Records to process -

=-=-=-=-=

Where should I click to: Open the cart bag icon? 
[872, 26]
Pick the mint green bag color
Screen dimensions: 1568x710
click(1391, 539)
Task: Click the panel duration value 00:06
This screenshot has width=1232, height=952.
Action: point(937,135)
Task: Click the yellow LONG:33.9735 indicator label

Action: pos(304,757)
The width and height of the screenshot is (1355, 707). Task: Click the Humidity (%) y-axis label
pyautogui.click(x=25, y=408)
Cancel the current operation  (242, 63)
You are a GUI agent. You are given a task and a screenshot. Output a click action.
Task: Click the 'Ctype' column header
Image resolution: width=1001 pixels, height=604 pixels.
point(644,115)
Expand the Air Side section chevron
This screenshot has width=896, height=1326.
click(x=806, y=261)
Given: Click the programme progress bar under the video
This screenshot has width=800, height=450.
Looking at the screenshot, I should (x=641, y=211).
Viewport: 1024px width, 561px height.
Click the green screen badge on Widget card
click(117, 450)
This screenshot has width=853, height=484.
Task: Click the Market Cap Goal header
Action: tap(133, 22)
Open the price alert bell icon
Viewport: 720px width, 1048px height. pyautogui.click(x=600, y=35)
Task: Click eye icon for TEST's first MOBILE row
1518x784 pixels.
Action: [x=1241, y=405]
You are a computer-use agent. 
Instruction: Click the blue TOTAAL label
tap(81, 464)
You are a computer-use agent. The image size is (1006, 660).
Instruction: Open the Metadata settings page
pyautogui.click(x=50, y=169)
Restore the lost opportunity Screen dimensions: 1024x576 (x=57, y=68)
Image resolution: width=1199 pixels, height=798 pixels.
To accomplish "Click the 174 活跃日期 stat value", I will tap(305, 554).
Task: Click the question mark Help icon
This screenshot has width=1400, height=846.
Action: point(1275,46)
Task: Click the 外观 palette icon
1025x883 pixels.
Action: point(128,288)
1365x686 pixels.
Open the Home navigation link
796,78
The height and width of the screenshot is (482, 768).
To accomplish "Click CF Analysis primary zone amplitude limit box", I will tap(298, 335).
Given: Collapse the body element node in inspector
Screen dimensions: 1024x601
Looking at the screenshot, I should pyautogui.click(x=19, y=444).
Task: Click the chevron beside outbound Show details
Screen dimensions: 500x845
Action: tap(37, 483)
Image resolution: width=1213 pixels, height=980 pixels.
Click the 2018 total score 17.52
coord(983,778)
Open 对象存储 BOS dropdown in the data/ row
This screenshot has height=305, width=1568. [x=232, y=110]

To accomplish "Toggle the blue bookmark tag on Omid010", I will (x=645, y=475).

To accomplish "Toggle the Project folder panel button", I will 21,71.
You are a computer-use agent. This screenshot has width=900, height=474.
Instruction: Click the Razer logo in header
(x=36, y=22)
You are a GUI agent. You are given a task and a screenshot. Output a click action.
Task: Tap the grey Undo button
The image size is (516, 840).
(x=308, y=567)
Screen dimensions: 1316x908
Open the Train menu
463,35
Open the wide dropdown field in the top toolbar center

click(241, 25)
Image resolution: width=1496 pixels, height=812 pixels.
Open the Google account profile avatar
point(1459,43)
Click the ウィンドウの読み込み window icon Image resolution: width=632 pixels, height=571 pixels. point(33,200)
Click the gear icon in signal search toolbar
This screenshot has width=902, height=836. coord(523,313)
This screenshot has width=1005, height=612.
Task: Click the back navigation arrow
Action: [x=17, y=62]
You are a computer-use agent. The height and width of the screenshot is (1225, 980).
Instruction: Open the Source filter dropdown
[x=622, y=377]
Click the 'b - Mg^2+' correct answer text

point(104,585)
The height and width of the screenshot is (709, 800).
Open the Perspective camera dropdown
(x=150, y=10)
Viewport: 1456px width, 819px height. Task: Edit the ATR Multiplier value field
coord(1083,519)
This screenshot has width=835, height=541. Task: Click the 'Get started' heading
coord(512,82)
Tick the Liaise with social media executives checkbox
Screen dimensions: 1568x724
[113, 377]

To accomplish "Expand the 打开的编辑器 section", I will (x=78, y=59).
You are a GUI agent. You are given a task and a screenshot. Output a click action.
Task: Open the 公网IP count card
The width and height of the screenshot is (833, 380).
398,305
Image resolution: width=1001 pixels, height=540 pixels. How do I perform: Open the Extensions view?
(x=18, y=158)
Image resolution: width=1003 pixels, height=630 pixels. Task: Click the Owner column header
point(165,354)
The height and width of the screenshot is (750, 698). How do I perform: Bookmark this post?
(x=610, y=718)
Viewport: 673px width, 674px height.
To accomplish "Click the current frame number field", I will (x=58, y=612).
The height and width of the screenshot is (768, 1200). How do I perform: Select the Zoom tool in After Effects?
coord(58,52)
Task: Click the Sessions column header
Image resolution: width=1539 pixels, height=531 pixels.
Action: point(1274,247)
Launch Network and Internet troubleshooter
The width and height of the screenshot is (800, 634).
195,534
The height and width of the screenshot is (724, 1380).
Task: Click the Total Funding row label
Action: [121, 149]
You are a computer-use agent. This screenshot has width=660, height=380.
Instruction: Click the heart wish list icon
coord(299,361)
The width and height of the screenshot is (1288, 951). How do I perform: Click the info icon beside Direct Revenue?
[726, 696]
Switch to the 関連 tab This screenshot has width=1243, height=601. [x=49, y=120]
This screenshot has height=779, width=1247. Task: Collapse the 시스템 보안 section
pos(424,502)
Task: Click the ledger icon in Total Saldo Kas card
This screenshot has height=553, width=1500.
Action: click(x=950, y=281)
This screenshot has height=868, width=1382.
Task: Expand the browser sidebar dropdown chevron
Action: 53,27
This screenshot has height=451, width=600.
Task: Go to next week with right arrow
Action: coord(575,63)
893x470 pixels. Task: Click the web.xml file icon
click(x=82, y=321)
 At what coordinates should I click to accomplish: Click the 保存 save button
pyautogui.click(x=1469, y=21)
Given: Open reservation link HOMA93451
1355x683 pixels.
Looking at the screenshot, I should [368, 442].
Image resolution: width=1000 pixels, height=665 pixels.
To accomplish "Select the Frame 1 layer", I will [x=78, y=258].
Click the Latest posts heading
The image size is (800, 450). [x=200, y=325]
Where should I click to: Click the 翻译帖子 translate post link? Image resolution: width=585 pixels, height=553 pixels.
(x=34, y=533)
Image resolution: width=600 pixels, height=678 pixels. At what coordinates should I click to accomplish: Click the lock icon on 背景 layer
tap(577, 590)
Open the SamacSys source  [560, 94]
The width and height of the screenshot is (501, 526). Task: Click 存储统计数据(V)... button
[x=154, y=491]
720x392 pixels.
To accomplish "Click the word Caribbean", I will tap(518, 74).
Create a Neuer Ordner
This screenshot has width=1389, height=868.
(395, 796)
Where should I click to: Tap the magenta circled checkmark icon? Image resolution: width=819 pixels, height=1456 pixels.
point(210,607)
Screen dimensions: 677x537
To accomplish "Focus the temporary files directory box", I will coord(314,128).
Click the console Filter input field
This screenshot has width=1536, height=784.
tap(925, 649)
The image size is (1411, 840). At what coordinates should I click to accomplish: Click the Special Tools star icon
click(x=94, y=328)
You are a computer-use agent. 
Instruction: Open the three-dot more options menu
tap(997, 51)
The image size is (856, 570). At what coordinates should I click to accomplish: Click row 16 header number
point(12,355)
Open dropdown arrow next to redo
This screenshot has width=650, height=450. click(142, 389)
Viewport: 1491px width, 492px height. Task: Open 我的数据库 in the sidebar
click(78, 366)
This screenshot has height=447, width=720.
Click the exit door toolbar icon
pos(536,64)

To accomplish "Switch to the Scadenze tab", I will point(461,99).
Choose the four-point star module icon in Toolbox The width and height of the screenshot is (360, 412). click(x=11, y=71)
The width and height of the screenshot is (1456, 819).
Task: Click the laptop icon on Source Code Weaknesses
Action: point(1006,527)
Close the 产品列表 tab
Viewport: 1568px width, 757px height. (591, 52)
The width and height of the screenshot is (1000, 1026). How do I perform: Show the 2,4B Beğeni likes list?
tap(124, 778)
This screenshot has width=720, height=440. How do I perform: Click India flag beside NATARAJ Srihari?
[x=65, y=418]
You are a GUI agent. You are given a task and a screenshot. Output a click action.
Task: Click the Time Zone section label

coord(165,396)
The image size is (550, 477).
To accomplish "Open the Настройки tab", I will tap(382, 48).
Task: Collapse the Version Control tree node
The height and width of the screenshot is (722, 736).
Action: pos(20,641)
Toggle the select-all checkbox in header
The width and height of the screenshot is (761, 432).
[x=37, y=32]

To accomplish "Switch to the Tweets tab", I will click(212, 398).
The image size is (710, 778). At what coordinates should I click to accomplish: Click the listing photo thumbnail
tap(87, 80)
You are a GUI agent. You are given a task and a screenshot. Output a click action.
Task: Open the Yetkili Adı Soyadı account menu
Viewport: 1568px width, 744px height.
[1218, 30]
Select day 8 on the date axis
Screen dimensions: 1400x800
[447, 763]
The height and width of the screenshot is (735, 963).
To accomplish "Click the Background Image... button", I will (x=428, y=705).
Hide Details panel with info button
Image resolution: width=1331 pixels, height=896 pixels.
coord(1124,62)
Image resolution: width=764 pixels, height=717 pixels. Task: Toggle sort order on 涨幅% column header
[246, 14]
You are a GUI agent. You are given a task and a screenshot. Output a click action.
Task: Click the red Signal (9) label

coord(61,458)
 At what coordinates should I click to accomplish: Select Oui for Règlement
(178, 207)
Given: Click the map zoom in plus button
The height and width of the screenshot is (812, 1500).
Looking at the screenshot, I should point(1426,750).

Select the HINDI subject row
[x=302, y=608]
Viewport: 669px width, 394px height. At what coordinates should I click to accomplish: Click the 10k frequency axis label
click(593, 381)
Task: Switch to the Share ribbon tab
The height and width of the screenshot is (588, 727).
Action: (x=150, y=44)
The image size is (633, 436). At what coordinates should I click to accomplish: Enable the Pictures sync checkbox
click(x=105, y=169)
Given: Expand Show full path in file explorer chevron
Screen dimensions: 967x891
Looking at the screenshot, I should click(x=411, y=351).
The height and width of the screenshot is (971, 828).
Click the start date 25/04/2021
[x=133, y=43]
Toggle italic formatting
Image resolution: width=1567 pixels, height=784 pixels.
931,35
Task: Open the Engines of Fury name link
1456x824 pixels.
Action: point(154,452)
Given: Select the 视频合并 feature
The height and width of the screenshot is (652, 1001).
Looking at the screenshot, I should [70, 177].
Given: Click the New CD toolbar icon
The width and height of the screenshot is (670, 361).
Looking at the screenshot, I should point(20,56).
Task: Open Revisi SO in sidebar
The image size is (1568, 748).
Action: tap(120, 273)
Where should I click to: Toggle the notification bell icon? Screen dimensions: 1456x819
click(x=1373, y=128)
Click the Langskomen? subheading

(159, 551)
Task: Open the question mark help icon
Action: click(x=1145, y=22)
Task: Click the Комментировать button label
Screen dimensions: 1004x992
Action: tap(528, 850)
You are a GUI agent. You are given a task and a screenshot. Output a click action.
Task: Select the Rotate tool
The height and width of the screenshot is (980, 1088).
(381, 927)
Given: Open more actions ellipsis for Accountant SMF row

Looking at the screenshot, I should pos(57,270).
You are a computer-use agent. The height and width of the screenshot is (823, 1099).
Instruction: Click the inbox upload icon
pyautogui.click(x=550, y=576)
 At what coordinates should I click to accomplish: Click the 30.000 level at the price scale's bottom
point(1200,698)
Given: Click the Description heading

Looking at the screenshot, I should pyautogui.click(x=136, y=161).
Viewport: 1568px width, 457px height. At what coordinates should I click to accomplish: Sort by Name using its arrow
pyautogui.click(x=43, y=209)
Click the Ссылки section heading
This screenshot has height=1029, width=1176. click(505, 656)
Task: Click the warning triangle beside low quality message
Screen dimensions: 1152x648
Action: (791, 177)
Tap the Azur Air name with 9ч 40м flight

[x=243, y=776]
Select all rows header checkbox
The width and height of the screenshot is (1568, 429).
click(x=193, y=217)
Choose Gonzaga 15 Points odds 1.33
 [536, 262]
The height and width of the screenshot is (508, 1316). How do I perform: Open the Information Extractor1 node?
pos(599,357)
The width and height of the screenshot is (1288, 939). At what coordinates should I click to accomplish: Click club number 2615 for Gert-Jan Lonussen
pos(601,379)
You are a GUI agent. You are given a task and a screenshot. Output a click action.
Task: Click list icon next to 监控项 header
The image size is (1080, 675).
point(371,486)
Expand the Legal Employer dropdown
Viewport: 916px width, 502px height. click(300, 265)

=-=-=-=-=

Exercise prompt -
Counting only lines that contain the string "current", say how many appear in the listing above, with the number as the entire reply.

Answer to the problem -
2